Exercise objective:
Which lines below contain "text"? Pull them out.

-- Opening Marker --

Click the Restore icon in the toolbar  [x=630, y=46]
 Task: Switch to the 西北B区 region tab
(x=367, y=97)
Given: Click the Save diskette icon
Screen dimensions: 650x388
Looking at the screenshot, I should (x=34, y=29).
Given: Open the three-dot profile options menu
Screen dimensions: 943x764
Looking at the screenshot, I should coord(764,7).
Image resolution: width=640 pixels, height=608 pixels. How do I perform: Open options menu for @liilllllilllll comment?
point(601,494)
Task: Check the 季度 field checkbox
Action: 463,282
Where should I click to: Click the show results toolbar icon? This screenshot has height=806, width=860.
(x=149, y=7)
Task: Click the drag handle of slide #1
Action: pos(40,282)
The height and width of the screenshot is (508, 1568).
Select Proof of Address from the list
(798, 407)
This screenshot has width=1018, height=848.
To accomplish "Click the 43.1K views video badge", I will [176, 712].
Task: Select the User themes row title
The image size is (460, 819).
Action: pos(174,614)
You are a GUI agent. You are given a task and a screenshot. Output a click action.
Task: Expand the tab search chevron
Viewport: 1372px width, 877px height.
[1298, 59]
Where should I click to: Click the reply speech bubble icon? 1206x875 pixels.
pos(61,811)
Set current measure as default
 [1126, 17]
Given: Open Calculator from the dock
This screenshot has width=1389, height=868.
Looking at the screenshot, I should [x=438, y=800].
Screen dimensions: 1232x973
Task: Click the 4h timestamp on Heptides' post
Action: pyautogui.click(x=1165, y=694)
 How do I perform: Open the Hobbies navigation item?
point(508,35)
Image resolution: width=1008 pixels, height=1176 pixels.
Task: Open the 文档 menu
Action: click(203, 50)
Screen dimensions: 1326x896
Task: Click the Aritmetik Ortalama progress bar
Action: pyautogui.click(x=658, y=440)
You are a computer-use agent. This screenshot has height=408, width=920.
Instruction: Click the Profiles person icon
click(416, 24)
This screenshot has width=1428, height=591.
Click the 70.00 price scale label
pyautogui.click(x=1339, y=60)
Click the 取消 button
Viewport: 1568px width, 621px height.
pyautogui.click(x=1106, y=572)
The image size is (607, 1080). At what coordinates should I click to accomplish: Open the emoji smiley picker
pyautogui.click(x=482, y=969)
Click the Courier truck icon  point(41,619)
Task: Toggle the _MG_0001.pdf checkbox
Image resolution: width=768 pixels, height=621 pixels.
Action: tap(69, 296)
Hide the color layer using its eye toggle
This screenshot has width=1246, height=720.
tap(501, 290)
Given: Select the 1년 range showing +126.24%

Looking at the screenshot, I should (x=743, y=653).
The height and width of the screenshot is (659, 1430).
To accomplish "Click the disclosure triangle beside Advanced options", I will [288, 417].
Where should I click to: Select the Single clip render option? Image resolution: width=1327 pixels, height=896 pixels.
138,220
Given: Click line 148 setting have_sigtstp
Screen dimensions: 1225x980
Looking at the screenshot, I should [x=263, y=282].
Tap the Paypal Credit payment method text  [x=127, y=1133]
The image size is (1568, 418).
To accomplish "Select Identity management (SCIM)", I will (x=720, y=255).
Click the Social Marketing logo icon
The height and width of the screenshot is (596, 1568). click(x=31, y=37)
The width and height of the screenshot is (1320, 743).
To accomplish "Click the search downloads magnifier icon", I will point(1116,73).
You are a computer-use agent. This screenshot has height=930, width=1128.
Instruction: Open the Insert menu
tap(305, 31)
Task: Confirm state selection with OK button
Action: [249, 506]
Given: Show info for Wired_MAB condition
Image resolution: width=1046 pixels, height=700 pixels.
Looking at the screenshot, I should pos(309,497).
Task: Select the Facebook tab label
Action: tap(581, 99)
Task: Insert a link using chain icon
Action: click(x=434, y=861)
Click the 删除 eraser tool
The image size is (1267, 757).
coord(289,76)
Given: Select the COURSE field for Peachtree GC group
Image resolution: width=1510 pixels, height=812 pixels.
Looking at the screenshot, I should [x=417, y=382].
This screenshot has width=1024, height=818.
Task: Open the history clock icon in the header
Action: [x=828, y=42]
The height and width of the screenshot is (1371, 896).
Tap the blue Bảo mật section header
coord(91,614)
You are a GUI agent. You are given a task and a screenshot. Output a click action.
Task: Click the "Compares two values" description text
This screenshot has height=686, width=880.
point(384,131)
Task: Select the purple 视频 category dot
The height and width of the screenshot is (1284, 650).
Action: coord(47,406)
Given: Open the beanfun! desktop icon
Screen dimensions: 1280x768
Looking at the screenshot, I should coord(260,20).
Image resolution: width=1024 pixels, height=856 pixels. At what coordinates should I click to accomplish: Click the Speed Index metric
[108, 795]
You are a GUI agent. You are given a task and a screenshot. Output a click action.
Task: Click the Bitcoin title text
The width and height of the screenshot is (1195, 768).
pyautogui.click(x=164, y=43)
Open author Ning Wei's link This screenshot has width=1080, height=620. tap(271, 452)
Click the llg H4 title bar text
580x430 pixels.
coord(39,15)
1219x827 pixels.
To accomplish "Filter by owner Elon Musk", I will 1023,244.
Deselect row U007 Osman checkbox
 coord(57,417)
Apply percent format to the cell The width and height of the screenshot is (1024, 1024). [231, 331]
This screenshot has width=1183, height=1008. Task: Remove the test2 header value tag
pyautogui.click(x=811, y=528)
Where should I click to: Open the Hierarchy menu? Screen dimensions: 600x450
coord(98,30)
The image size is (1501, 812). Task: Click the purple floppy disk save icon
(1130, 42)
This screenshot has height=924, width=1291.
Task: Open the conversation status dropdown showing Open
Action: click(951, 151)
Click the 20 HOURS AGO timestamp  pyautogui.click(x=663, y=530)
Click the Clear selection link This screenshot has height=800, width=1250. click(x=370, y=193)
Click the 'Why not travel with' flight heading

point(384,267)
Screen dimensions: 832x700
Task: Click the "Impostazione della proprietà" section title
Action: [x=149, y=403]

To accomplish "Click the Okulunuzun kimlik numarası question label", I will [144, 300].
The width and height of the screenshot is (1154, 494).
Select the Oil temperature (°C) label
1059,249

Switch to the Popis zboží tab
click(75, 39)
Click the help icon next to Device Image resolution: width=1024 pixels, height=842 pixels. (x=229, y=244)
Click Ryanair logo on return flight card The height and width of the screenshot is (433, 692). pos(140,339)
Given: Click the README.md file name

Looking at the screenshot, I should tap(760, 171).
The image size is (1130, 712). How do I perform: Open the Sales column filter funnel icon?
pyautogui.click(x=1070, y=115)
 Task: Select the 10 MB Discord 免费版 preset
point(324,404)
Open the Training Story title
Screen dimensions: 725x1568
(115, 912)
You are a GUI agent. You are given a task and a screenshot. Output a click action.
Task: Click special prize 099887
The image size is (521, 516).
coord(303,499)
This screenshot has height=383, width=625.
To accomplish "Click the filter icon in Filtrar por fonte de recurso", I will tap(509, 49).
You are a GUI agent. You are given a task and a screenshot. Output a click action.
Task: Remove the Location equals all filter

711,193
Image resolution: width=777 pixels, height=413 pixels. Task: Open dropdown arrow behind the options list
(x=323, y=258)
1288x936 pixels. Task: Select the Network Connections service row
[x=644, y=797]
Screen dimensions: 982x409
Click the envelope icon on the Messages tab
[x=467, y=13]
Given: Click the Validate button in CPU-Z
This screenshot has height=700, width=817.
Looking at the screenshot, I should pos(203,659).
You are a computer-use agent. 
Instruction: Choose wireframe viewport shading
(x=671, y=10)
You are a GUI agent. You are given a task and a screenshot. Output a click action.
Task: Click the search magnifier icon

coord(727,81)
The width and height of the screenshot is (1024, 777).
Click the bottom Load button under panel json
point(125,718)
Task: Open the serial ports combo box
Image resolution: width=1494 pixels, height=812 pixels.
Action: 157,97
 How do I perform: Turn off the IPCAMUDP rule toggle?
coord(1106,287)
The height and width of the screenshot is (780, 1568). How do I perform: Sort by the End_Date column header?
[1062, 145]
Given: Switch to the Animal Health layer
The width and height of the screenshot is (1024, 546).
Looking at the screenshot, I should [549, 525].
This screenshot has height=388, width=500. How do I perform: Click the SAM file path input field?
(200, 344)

-- Closing Marker --

Task result:
Tap the Paypal Credit payment method text  [x=127, y=1133]
Task: Click the "Compares two values" description text
Task: Click the Bitcoin title text
Click the llg H4 title bar text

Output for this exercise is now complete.